= West Virginia Music Hall of Fame =

Non-profit organisation in USA

The nonprofit West Virginia Music Hall of Fame was established in 2005, to honor the legacies of the state's performing artists in multiple music genres. This hall of fame is the brainchild of its founder, musician Michael Lipton, who was inspired by a visit to the Country Music Hall of Fame and Museum in Nashville, Tennessee. The first exhibit was records from his personal collection.

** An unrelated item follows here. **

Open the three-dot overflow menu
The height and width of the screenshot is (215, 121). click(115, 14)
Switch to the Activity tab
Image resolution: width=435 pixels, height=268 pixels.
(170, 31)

The organization is staffed and governed by volunteers, and also offers their Music Career Counseling Program. Nominations for artist inclusion into the hall are currently submitted by the public, but the first class of inductees was selected by the hall of fame's board members. Criteria for selection is primarily the nominee's cultural impact on state and national levels. They must either have residency, or place of birth, in West Virginia. The first ten honorees inducted were the class of 2007, and all six of the then-living inductees made a personal appearance at the ceremony. The number of inductees varies by year, but so far have been fewer than the initial class.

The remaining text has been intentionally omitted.